The nicotinic acetylcholine receptor agonist (+/-)-epibatidine increases FGF-2 mRNA and protein levels in the rat brain.

In a previous work, we showed that acute intermittent nicotine treatment up-regulates the level of fibroblast growth factor-2 (FGF-2) mRNA in brain regions of tel- and mesencephalon of rats suggesting that neuroprotective effect of (-)nicotine may, at least in part, involve an activation of the neuronal FGF-2 signalling. The present experiments were designed to extend the study on the nicotinic receptor mediated up-regulation of FGF-2 mRNA levels to the use of the potent nicotinic acetylcholine receptor (nAChR) agonist (+/-)-epibatidine. The (+/-)-epibatidine treatment led to a strong and long lasting up-regulation of FGF-2 mRNA expression in the cerebral cortex, in the hippocampal formation, in the striatum and in the substantia nigra. This FGF-2 mRNA induction, already statistically significant at 4 h, peaked at 12 h from treatment and was only partially returned towards normal levels at 48 h, the last time point examined.
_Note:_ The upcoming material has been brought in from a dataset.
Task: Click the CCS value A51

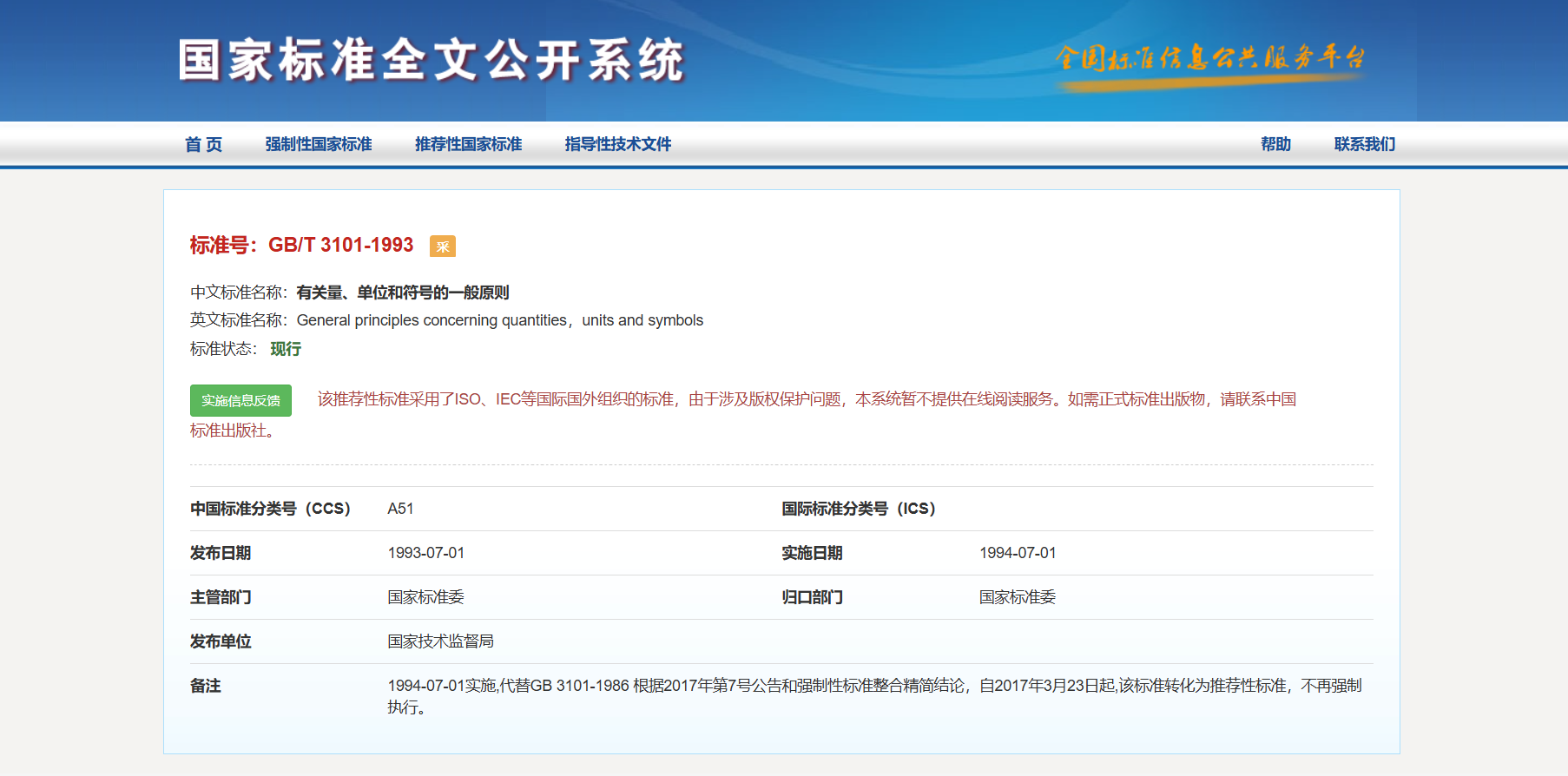Action: (x=400, y=509)
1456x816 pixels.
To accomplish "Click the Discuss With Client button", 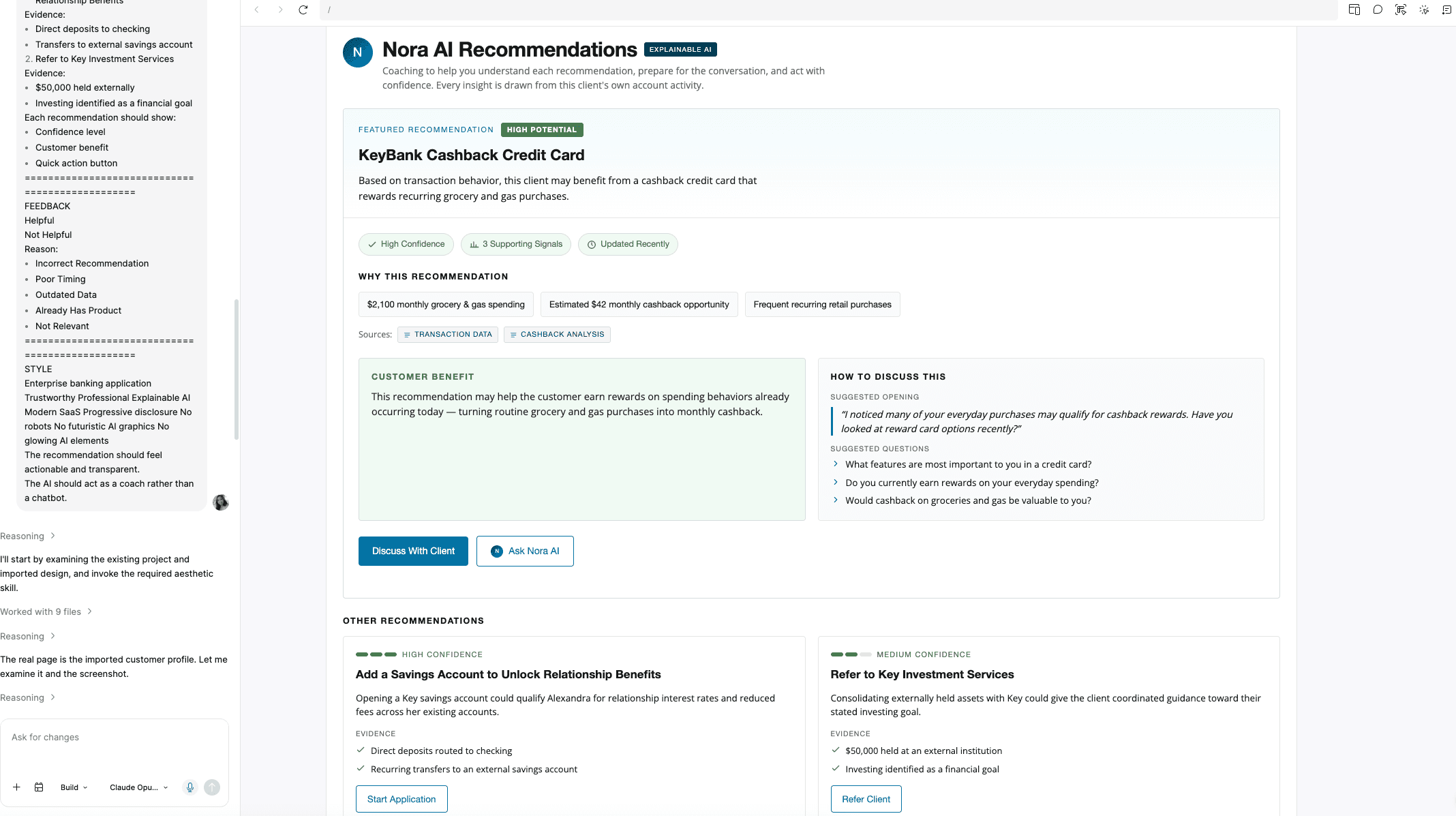I will (x=413, y=551).
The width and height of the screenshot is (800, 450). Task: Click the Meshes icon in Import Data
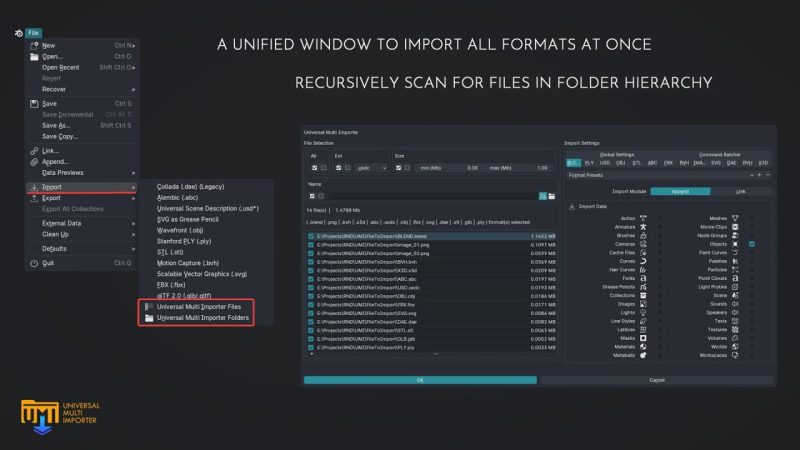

Using Western blot analysis it was found that the epibatidine-induced upregulation of FGF-mRNA is accompaned by an increase of FGF-2 protein level at the 20-h time-interval. These (+/-)-epibatidine effects on FGF-2 expression were antagonized by the non-competitive nAChR antagonist mecamylamine, indicating an involvement of nicotinic receptors. In the same brain areas examined, no changes were observed in the fibroblast growth factor receptor-1 (FGFR-1) mRNA levels, in brain-derived neurotrophic factor (BDNF) and in glial cell line-derived neurotrophic factor (GDNF) mRNA levels. In view of the neurotrophic function of FGF-2, these results, together with previous ones, could further help to understand the molecular mechanisms mediating the previously observed neuroprotective effects of (-)nicotine.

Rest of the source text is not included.